Most patients with PHPT are asymptomatic, although some eventually develop bone loss, nephrolithiasis, and renal colic.4,5 A 10-year prospective cohort study of patients with PHPT found that 21% of asymptomatic patients developed decreased bone density at one or more sites.6 None acquired kidney stones, but hypercalcemia and hypercalciuria did worsen in 10 of 52 patients.

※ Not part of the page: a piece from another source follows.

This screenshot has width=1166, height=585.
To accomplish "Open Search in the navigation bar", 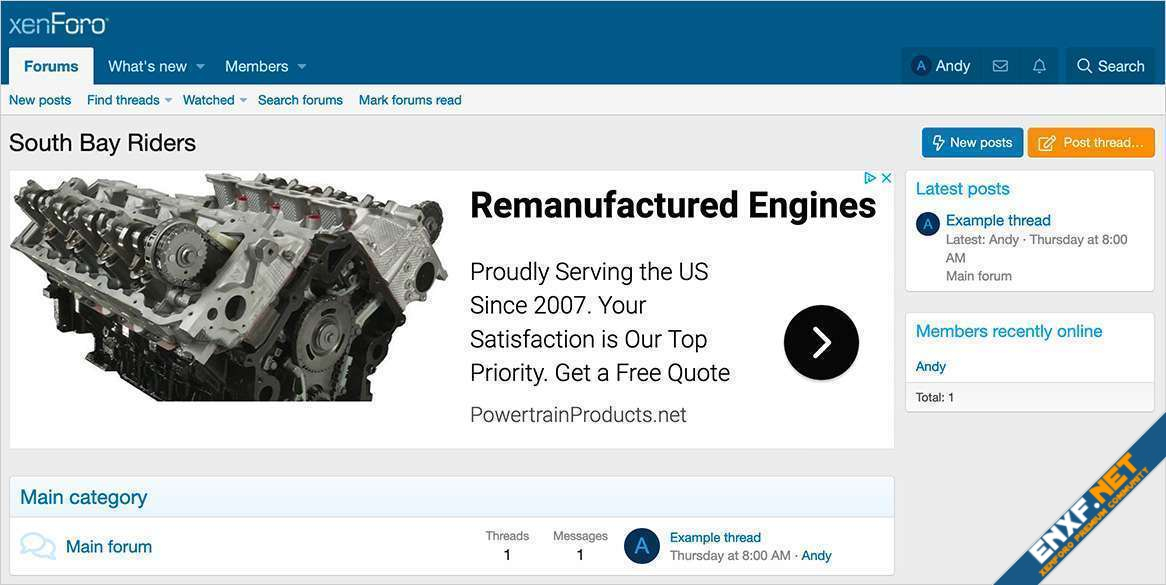I will tap(1110, 66).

A guideline and a review on PHPT recommend measuring creatinine clearance and obtaining a bone densitometry study of the distal third of the radius, hip, and lumbar spine to assess for end-organ changes related to the condition; declining renal function and osteoporosis may be indications for surgery.3,5
Malignancy is the most common cause of low intact PTH and true hypercalcemia, especially when the calcium level is >14 mg/dL.1 A PTHrP >1.0 pmol/L is highly specific for malignancy because this level does not occur in healthy people.1 In a prospective case series of patients with hypercalcemia and malignancy, 54% had elevated PTHrP levels.7 The authors found that an elevated PTHrP in patients younger than 65 years of age doubles the risk of death from malignancy compared to patients the same age with normal PTHrP (hazard ratio=1.9; 95% CI, 1.1-3.4).
TABLE
Causes of hypercalcemia
| Primary hyperparathyroidism |
Malignancy
|
| Chronic renal failure |
| Endocrine disorders (hyperthyroidism, pheochromocytoma, Addison’s disease) |
| Familial hypocalciuric hypercalcemia |
| Immobilization |
| Laboratory artifact resulting from altered albumin concentration or pH |
| Medications (vitamin A toxicity [dietary fads, isotretinoin overdose], estrogens, antiestrogens, thiazides, lithium) |
| Milk alkali syndrome |
| Vitamin D toxicity (granulomatous disease [sarcoidosis, tuberculosis], vitamin D supplementation) |
| Based on Hutton E,1 and Carroll MF et al.2 |
Identify less common causes
Serum calcitriol in association with a low intact PTH level and elevated calcium lower than 14 mg/dL helps differentiate the less common causes of hypercalcemia. Calcitriol is high in granulomatous diseases such as sarcoidosis, tuberculosis, and histoplasmosis, and normal in hyperthyroidism and Addison’s disease.1
Immobilization as a cause of hypercalcemia can be distinguished from PHPT by history and normal PTH levels and from malignancy by a normal alkaline phosphatase level.1
Recommendations
In addition to the recommendations discussed previously, Williams Textbook of Endocrinology advises repeating the initial calcium level twice and measuring serum BUN, creatinine, electrolytes, albumin, globulin, and phosphate.8 The authors recommend a generalized work-up for malignancy, including mammography, chest radiography with or without CT, abdominal CT, serum and urine immunoelectrophoresis, and temporary discontinuation of lithium for patients taking the drug. They also recommend using PTHrP only when PTH is suppressed but an underlying malignancy can’t be found.